Büyük Patron merak etmiş nasıl olduğumu. Sabah uğrayıverdi. Patron geldiğinde Mük uyuyordu. 
- Görüyor musun Patron. Diye soruyorum. Benim amacım 'gambazcı çalışan rolü oynamak' fakat sanırım o bambaşka bir şey anlıyor.
- (Fısıltıyla) Kim bu? Diye soruyu bana gönderiyor.
- Boşver. Diyorum.

Şu meşhur Japon bahçemi merak ediyor. Ona orada bir kahve ısmarlayabileceğimi söyleyerek bahçeciğime götürüyorum. Bayılıyor. Bu adam, yirmi dört dönüm arazi üzerine bu bahçenin gerçeğini dikip iklimlendirme yatırımlarını bile yapabilecekken, benim ufacık bahçeciğime bayılıyor.
Harika değil mi? Değil. Anahtar kelime: Tembellik. Kendisininkini yapmaya uğraşacağına başkasının ufacık şeysine bayılmaca. Ahh. Bu davranış bana çok tanıdık geliyor nedense. Neyse, uzatmıyorum konuyu farkındaysanız.

Madam De Le Patronaj arıyor bizimkini. Çöreğini istiyor kızdan. Kız taksiye atlayıp getiriyor benim eve kadar. Bir tanecik çörek! 
- Patron, diyorum, bir tanecik çörek için kıza benim adresimi öğretmenin alemi var mı?
- (Beni dinlemiyor bile) şuradaki şey Bonzai mi diye soruyor.

Elbette Bonzai! Moshi moshi: Burası benim çakma Japon bahçem diyorum.

Birazdan kapı çalıyor. Madam De Le Patronaj, elinde çörek ile kapıda beliriyor.
- Günaydın Jeysiiiiiiiiiiiiiiiiiiiiiiiiiiii (İ'leri uzatmayın lütfen, zaten sabah ve ereksiyona geçiyorum sonra.)
- Günaydın French Maid'im. Bana ne getirdin?
- Sana da kurabiye getirdim. Diyor.

İçeriye alıyorum ama o Büyük Patron'dan çok evin içini inceliyor. Salonda uyuyan Mük'ü görünce fısıltıyla 'aaa şuna bak' yapıyor.
- Ev güzelmiş, diyor.
- Akşama partiye getir tavşan kızlarımı diyorum.
- Pis çapkın, diyor. (Neden herkes bana pis çapkın diyor?)
- Grrr, diye mutlu kedi taklidi yapıyorum.

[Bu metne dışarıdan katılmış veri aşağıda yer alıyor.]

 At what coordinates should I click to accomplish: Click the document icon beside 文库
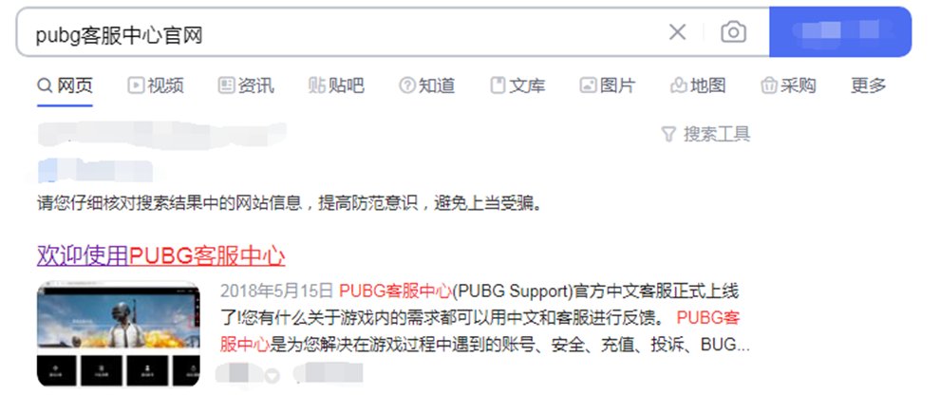coord(498,85)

Büyük Patron'un çöreğini veriyor. Kahvesini içmesini bekliyor. O sırada gidip Mük'ün üstünü örtüyor. Tam yanından ayrılacakken Mük uyanıyor. Minik bir çığlık atıp 'JC, neden bunların geldiğini söylemedin bana' diyor. Ben de 'söyledim ama uyuyordun' diyorum. Sonra da ekliyorum: 'Salonda yatacağın zaman bile, neden pijama giymezsin ve üzerindeki her şeyi çıkarırsın diye merak ediyorum.'

O sırada Büyük Patron salona girip 'Aaa orada yatan Mükemmel Asistanınmış, ben de kız arkadaşın sanmıştım' diyor.
- Evet patron, diyorum, kız arkadaşlarımı salonda yatırmak gibi bir adetim vardır. Acaba bu yüzden mi bekarım?
Kahkaha atıyor ve Madam De Le Patronaj'a dönüp:
- Haydi gidiyoruz. Diyor.

Kapıyı kapatıp salona döndüğümde Mük'ü bikiniyle görüyorum. Bu bikiniyi nereden bulduğunu bile sormama fırsat kalmadan:
- Haydi havuza gidelim, çok sıkıldım evde oturmaktan, diyor.
- Tamam, diyorum ve evden çıkıyoruz.